Microsoft OEM Chief Steps Down
According to a Bloomberg report on Saturday, Microsoft's Steven Guggenheimer, who has served as corporate vice president of the original equipment manufacturing (OEM) division for four years, is leaving his position for a new role within the company.
"As a result of long term planning, Steven Guggenheimer will move on from his current role as CVP of the OEM Division effective July 1, to coincide with the start of Microsoft's fiscal year," Frank Shaw, Microsoft corporate communications executive, told Bloomberg. "He is taking on a new senior leadership role at the company, and further details will be provided when finalized."

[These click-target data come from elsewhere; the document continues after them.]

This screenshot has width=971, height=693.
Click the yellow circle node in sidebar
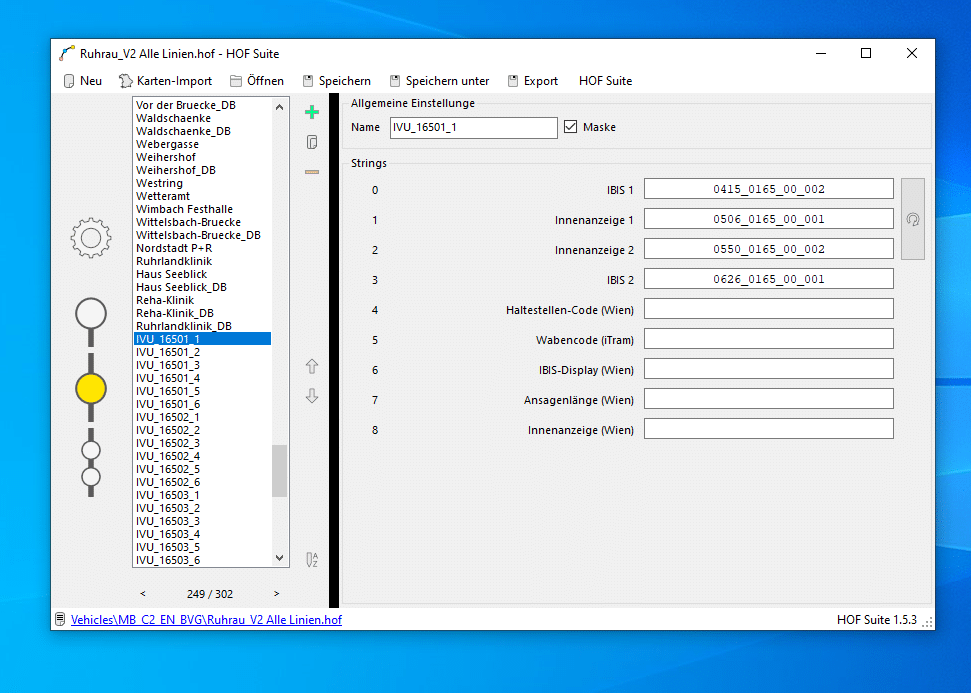point(91,388)
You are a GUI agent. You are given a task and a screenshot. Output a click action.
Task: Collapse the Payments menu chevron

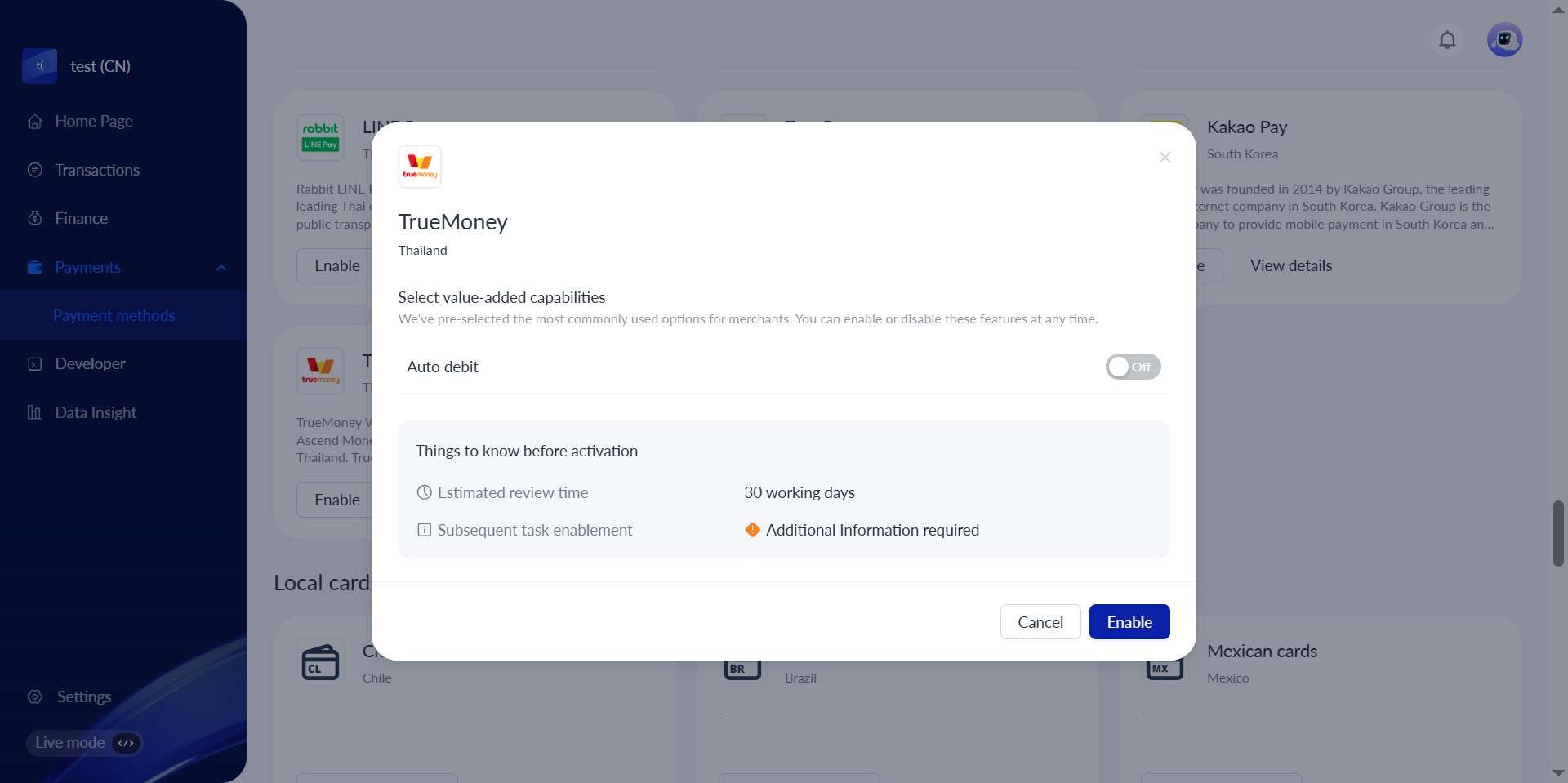click(x=221, y=268)
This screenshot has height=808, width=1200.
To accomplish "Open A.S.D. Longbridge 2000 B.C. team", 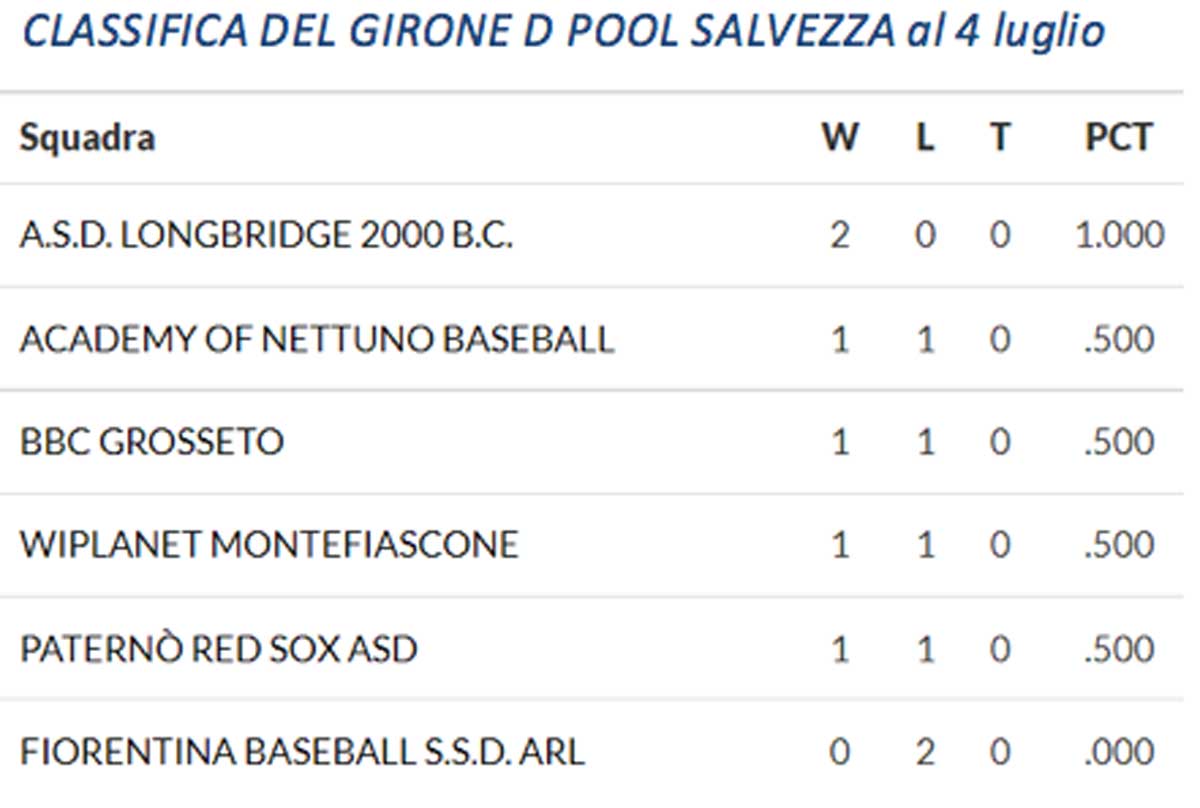I will [266, 236].
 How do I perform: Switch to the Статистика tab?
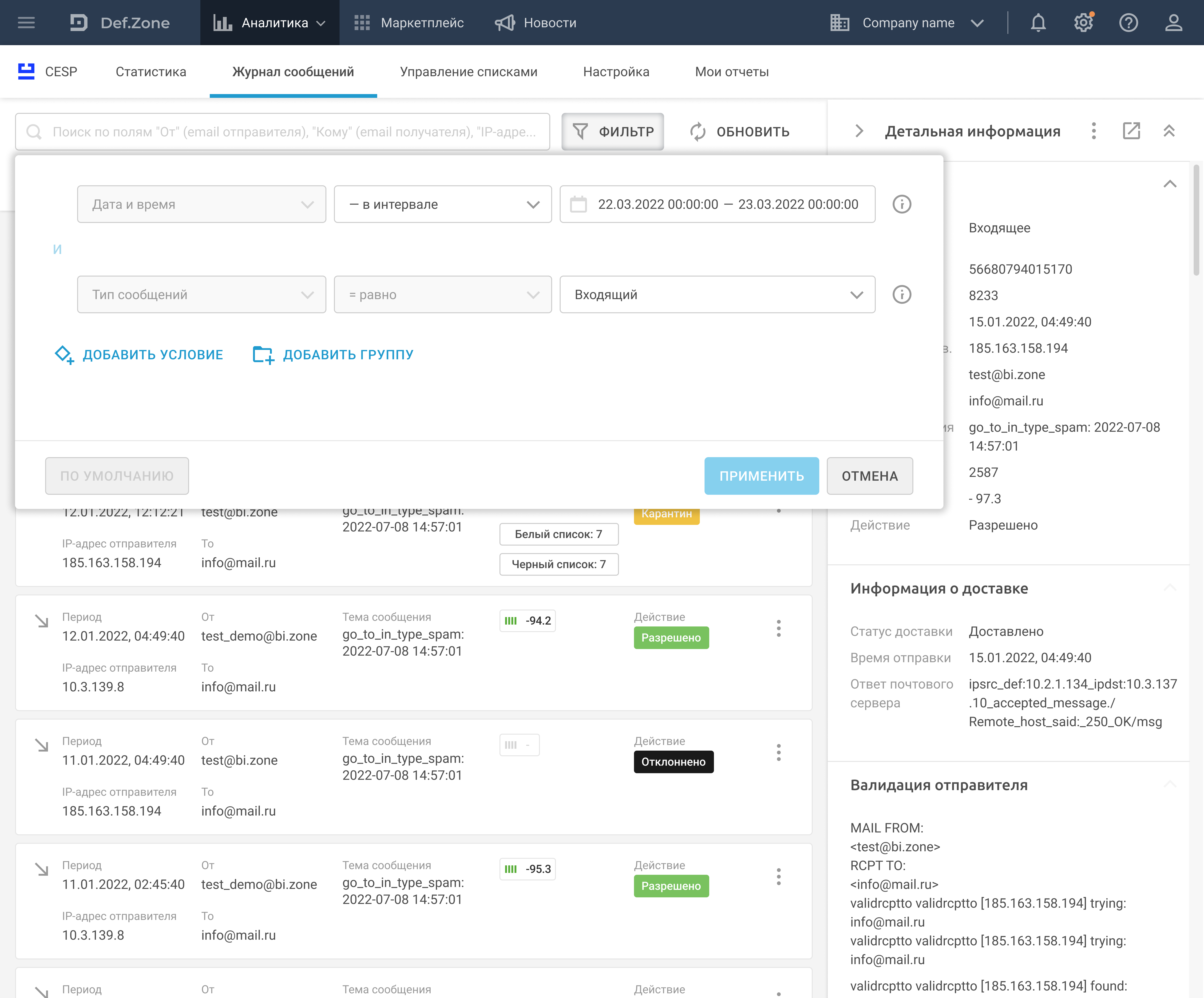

According to his LinkedIn profile, as corporate vice president of the OEM division, Guggenheimer was responsible for "worldwide sales, marketing, and licensing of preinstalled software on mobile phones, embedded consumer and commercial devices, PCs, and servers produced by [OEMs]. These include: Large OEM's that distribute multinationally, local manufacturers, System Builders and the distribution channels that support them."
Replacing Guggenheimer is Nick Parker, previously the vice president of OEM sales and marketing at Microsoft.
While the announcement of Guggenheimer's move came less than two weeks after Microsoft launched its Surface tablet, Shaw told Bloomberg that the timing "is unrelated."
The Surface, which will run Windows 8 Pro and Windows RT, is Microsoft's first self-manufactured tablet PC. Its launch was a surprise to even some of Microsoft's closest OEM partners; Reuters reported that while some partners were told of the launch three days before the event, others -- like Asus and Acer, both of which already have Windows 8 and Windows RT tablets in the works -- were kept in the dark until the launch event itself.
The Surface pits Microsoft directly against its hardware partners, though the company promised that it will not undercut OEMs when it comes time to announce pricing. "Suggested retail pricing will be announced closer to availability and is expected to be competitive with a comparable ARM tablet or Intel Ultrabook-class PC," Microsoft's announcement said. "OEMs will have cost and feature parity on Windows 8 and Windows RT."